Based on what? According to the Bloomberg article -
”As of March 17, 17 people under 50 had died from the disease. All of Italy’s victims under 40 have been males with serious existing medical conditions.”
They reached maxed capacity of beds or ventilators right? We read stories of doctors having to make life & death decisions. Where are the dead 18 year olds?
Spreading info like that on a hunch, or an exaggeration, is counterproductive if not damaging.
Current situation in Geneva, Switzerland - 2 critical male patients, one 27, one 29, no prior comorbidities at all. Not sure they will make it. Wife is a doctor and just checked this in their information system.
The idea that relatively young (most of folks here) will be just fine is not true. With overwhelmed healthcare, most criticals will simply die. Once doctors will get sick (and they will), it will make everything, I mean literally any disease and injury much more dangerous. Sure, most will survive, hopefully without any permanent lungs/kidneys/testes damage (was this confirmed or just a rumor?).
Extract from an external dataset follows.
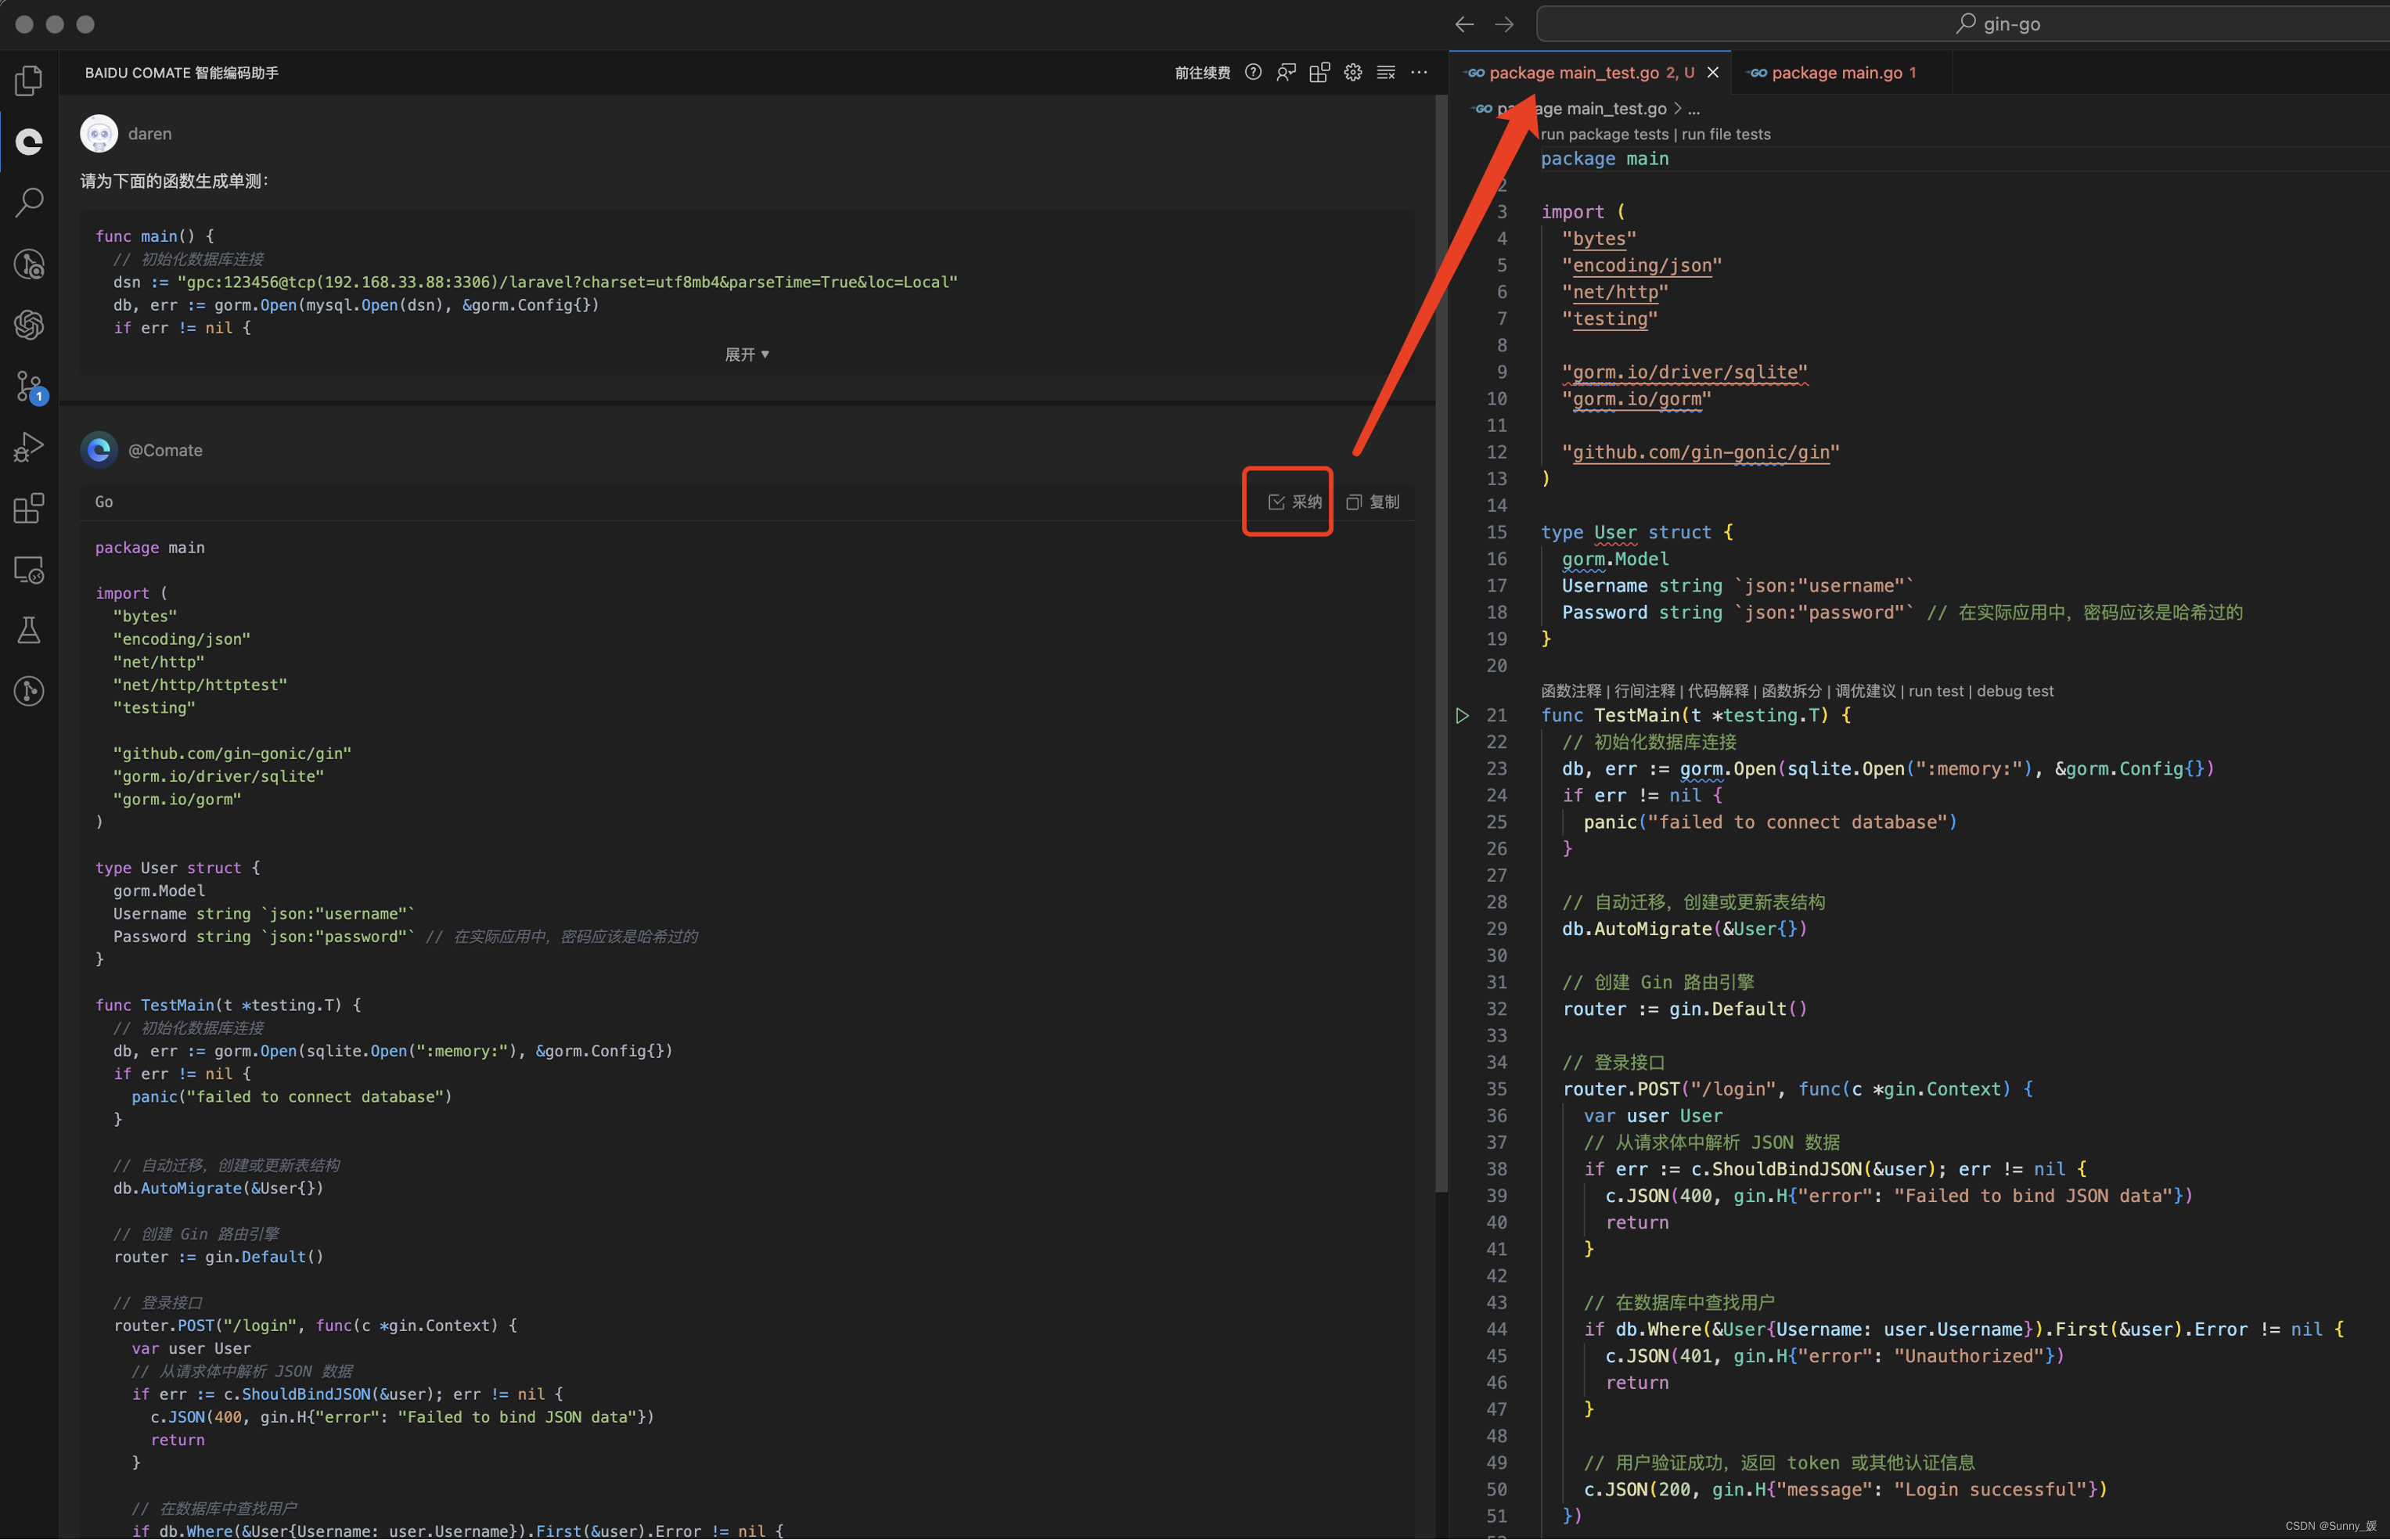
Task: Expand breadcrumb after package main_test.go
Action: (1694, 109)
Maybe as humanity we've grown weak and can't tolerate medieval mortality rates anymore, but this is who we are right now. There is no easy solution to this. There is unavoidable harsh economic impact coming. Nobody has clue which option will be at the end better than others.
Accept it, and try to find ways to help fellow human beings instead. We are in this all together, rich and poor, left and right alike.
Two examples doesn't change the stats. There were 0.8% of deaths in Italy that did not have any prior comorbidities. Picking two of those examples does not increase the 0.8%.
I don't think any one is under some kind of delusion that some young people will die. The only question is what percentage and what changing those numbers will cost. Picking specific examples of bad outcomes and pretending the risk is as high as older people isn't doing anyone any favors.
>Current situation in Geneva, Switzerland - 2 critical male patients, one 27, one 29, no prior comorbidities at all. Not sure they will make it. Wife is a doctor and just checked this in their information system.
I don't know about the law in Switzerland but unless you are lying that is something she could be fired for in many countries.
For checking overall status without going into details? All doctors within given hospital have this kind of access here. 'Many countries' sounds rather like very few for this case, aren't you thinking US specifically?
It is as tough in Sweden, doctors and nurses have of course access to patient files but every access is logged and if someone is caught accessing files about a patient they are not working with they will be reprimanded or fired.
Fair enough, I should have said, ”In some areas”. A little snippet from the CDC I have posted a bunch that I found useful -
”Pandemics begin with an investigation phase, followed by recognition, initiation, and acceleration phases. The peak of illnesses occurs at the end of the acceleration phase, which is followed by a deceleration phase, during which there is a decrease in illnesses. Different countries can be in different phases of the pandemic at any point in time and different parts of the same country can also be in different phases of a pandemic.”
So, we know not all the hospitals are experiencing the same levels at the same time. A big reason I wish we were more precisely targeting shutdowns and quarantines.
It doesn’t make sense to throw these blanket executive orders over entire states. As we can see from the slides, the economic consequence are dire. Why not target the cities entering acceleration only?
In the meantime, start building drive thru testing. Distribute thermometers. Practice social distancing & aggressive sanitation, but not destroy out national security in the process.
But this part,
”All of Italy’s victims under 40 have been males with serious existing medical conditions”
Sure it’s early, but even in Italy, in one of the worst places in the world for the virus right now, that information should be very illuminating to us I think.
> Why not target the cities entering acceleration only?
Because the long incubation period and the lack of sufficient testing makes it impossible to know which cities are infected early on.
And, to put more bluntly, because we have two models to look at and choose from: the Chinese one, with harsh containment measures that were very effective (if you believe their numbers) and the Italian one, with moderate containment measures and a lack of sense of urgency from the populace, which resulted in a downward spiral with more deaths than China despite having only ~58% the number of cases.
> I should have said, ”In some areas”.
And no, you shouldn't have said that, you should just wait another week.
”As of March 17, 17 people under 50 had died from the disease. All of Italy’s victims under 40 have been males with serious existing medical conditions.”
They reached maxed capacity of beds or ventilators right? We read stories of doctors having to make life & death decisions. Where are the dead 18 year olds?
Spreading info like that on a hunch, or an exaggeration, is counterproductive if not damaging.